Wow, great to hear! I will be sure to check it out when it arrives. Thank you for the support!
Great,can't wait to.Thanks for the support.
We have built a temporary installer haxm-windows_v7_2_55.zip for testing #68. Note that this is not a formal release and has not been well tested. Just for verification and expect your feedback.
I just tested this new version,no bsod happened on my laptop when i putted it off or restarted or putted it to sleep,and no other error showed up.My laptop model is Huawei Matebook X Pro(i5-8250u+MX150+Goodix FP). The bug has been fixed on my laptop, thanks a lot.
Awesome, thank you! Please feel free to use this HAXM build until we roll out a new formal release :-)
It works! Installed temporary build, enabled fingerprint sensor, and no BSOD after going to sleep, after working with AVD. Thank You!

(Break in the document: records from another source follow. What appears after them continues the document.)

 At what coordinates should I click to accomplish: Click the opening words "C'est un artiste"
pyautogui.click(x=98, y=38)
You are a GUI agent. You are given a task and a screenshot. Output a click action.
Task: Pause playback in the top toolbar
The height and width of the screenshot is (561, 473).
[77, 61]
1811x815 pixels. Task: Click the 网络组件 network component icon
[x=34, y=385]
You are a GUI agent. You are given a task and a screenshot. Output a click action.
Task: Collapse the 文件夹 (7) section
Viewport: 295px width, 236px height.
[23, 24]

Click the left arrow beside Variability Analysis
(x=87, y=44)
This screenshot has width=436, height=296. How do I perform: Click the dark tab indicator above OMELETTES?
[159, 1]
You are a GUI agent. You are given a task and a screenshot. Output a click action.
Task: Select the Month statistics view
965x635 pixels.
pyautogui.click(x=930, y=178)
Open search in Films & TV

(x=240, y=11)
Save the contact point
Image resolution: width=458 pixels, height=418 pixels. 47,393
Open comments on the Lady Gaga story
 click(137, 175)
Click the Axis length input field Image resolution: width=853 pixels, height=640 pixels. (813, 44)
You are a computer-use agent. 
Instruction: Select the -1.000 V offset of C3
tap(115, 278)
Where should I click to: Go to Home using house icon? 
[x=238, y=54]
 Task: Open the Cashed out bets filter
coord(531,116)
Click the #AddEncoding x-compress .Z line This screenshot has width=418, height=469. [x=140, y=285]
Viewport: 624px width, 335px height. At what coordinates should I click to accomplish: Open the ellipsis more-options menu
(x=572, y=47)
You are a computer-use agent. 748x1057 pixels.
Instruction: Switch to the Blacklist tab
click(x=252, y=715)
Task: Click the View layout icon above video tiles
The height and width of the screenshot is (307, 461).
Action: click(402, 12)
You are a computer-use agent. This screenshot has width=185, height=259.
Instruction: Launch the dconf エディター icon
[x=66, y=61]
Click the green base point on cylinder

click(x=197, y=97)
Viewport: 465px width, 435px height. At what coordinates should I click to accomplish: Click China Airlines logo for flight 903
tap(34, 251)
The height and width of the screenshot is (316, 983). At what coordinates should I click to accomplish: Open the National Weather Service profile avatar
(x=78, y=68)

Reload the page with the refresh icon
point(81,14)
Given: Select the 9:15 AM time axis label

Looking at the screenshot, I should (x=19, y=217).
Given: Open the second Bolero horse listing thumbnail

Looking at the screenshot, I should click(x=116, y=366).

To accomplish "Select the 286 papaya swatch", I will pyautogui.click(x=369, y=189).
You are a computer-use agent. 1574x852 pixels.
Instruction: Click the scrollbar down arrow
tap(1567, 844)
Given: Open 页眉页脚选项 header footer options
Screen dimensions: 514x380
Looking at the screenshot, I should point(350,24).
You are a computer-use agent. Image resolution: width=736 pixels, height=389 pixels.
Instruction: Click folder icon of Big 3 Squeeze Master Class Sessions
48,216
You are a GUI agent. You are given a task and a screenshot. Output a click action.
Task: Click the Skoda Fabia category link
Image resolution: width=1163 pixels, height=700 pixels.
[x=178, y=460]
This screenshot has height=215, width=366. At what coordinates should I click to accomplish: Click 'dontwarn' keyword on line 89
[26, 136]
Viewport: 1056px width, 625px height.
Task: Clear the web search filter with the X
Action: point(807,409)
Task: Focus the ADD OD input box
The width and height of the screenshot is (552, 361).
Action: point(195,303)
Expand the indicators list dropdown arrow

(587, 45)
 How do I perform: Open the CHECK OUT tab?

Glad to hear that! Could you update the discussion thread on the Dell forum? I think there are a few other affected users there who may not be watching this GitHub issue.
Looks like Dell/Goodix were also active, I just got a driver update for the fingerprint reader.
I read through this issue: https://github.com/intel/haxm/issues/55 and did the suggested fix listed there, but I think in my case something else causes the problem. Please help. BSOD info:
OS: Windows 10 pro, CPU: Intel i7 8550U @ 1.8GHz HAXM: 7.2.0 AVD: Nexus 5X API 25, Android 7.1.1 Google Play, CPU/ABI x86 (these are the defaults) ( I am on a dell xps 13 9370 uhd model ) link to my dump file: https://drive.google.com/open?id=1AJYcjimewO_9lkzYR3-SuXp-6ZQUj3Mm Thank you for your support in advance.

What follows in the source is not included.